Please do not bash my sources. If the source is unacceptable or drivel to you, post debateable topics from more "reputable" sources, IYHO. Play nice, in other words!

Dandi
05-14-2005, 01:07 PM
"At every election, Labour conjures the gruesome spectre of a "two-tier health system", in which the rich go private while the rest must make do with what they can get.'

Well smack my mouth and call me Marie Antoinette. My family forgoes some nice items because we consider it a priority to pay high premiums for premium healthcare. We don't want average or crappy healthcare for free.

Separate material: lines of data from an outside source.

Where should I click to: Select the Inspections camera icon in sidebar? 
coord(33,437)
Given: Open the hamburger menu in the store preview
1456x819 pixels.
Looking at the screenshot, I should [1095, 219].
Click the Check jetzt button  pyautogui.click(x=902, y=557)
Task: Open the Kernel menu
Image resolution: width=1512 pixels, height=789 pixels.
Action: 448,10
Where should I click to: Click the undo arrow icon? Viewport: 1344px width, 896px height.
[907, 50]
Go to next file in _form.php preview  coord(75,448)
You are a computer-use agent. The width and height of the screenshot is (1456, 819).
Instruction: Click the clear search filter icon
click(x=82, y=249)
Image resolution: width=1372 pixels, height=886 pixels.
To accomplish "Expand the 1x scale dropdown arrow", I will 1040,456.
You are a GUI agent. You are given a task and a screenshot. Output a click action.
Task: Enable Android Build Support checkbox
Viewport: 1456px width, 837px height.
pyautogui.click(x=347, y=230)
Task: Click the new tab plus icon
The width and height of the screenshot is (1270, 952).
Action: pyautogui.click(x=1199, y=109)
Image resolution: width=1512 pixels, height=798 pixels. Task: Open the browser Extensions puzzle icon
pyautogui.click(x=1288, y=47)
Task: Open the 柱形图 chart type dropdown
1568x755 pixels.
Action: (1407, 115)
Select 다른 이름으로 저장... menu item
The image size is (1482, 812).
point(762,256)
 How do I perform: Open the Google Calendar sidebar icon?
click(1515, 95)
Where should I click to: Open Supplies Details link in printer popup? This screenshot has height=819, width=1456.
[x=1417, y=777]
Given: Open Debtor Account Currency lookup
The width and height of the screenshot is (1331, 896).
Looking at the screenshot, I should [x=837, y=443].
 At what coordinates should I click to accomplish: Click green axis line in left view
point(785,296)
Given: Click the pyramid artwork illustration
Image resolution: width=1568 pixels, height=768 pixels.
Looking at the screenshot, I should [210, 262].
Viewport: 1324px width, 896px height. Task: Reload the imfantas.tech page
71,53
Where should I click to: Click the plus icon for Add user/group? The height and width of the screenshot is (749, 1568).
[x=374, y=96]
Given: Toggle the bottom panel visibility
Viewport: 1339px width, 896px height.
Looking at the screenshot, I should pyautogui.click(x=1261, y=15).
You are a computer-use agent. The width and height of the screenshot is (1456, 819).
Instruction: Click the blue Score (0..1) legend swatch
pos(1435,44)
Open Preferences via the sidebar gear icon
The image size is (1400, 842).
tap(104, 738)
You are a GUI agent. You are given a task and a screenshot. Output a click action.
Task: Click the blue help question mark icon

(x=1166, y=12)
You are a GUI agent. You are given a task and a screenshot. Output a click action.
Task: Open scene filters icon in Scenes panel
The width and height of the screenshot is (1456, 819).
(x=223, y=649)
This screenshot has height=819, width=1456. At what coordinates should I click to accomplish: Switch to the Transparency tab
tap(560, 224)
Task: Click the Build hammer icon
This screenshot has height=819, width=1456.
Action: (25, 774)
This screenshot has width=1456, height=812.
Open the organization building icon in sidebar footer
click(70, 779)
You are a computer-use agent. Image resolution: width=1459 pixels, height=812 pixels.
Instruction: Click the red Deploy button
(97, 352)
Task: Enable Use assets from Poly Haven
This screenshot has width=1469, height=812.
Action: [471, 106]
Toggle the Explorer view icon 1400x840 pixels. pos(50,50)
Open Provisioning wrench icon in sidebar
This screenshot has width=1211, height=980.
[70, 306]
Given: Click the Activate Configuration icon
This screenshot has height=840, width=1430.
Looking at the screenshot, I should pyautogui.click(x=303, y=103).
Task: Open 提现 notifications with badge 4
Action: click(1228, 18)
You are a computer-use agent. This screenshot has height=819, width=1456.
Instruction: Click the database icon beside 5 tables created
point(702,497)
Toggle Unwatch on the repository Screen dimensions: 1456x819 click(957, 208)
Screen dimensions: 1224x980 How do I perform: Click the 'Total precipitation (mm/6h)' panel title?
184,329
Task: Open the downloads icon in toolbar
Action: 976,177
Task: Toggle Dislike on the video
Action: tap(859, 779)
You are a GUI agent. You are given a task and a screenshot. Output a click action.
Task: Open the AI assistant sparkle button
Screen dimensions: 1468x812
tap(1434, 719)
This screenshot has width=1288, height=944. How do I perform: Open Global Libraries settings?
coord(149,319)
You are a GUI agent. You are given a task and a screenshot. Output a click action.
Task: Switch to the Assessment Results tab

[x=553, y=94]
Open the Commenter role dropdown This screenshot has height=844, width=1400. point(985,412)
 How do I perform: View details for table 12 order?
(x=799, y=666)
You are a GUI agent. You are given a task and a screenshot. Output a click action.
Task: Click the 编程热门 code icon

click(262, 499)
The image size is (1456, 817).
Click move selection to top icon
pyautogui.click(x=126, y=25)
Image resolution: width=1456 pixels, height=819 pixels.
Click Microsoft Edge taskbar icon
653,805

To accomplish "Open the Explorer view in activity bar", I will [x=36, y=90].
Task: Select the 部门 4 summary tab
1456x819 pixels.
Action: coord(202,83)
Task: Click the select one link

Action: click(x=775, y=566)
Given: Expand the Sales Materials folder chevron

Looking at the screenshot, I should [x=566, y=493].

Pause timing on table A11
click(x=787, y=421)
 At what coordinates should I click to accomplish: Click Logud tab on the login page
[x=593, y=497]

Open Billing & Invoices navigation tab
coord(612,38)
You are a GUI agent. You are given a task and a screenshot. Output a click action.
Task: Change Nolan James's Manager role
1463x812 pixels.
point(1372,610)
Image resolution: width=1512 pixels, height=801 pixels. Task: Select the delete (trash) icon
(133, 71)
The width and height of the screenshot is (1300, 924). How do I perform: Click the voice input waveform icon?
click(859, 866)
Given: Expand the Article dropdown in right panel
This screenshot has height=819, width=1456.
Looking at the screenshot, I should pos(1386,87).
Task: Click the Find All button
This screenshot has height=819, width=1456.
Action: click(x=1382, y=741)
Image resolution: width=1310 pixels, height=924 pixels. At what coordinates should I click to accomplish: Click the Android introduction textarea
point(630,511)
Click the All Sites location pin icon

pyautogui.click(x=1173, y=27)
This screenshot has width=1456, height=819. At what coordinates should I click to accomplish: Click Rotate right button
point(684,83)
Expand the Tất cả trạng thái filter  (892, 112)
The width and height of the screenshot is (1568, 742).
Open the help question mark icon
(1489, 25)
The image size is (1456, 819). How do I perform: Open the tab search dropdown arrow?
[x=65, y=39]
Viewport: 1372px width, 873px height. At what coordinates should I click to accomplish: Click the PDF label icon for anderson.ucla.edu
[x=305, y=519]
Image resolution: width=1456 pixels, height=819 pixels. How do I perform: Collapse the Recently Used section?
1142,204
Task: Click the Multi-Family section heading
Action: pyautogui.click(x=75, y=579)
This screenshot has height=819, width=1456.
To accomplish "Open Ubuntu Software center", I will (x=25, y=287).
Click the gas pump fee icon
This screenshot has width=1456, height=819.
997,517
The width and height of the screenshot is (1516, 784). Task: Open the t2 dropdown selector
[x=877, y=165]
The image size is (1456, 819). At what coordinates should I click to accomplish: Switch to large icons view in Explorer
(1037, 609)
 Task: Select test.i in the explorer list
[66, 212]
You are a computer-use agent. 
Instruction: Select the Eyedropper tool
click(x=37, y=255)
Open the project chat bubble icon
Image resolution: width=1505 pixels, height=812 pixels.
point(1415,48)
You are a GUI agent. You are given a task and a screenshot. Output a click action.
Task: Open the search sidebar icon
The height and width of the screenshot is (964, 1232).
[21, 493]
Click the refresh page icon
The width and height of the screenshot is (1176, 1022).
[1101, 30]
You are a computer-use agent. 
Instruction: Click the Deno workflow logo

We aren't rich....but I'd go for a two-tier health system. :lol

I don't understand why everyone should settle for crappy care just becuase some people aren't willing to fork over $$ for it. That doesn't make sense.

What's next? The end of private schooling? Or what about...everyone has to drive Hyundais because it's not fair that some people can afford Cadillacs? :lol

Scarlet
05-14-2005, 06:58 PM
yeah, cos 'for profit' care is always sooo much better. Like for instance when the group my ob/gyn was in (half way through my pg) decided that the obs were costing them way too much money so they should *double* their patient load. The OBs refused so the medical group dropped *80* doctors. There was one in the whole of San Diego that would take me and he had no appointments within several months.

The NHS has some serious flaws (mostly due to cutbacks) but for many reasons I'd rather have it back rather than the system we have now. For one, you don't get kicked out of hospital within 24 hours of gall bladder surgery with no home medical support.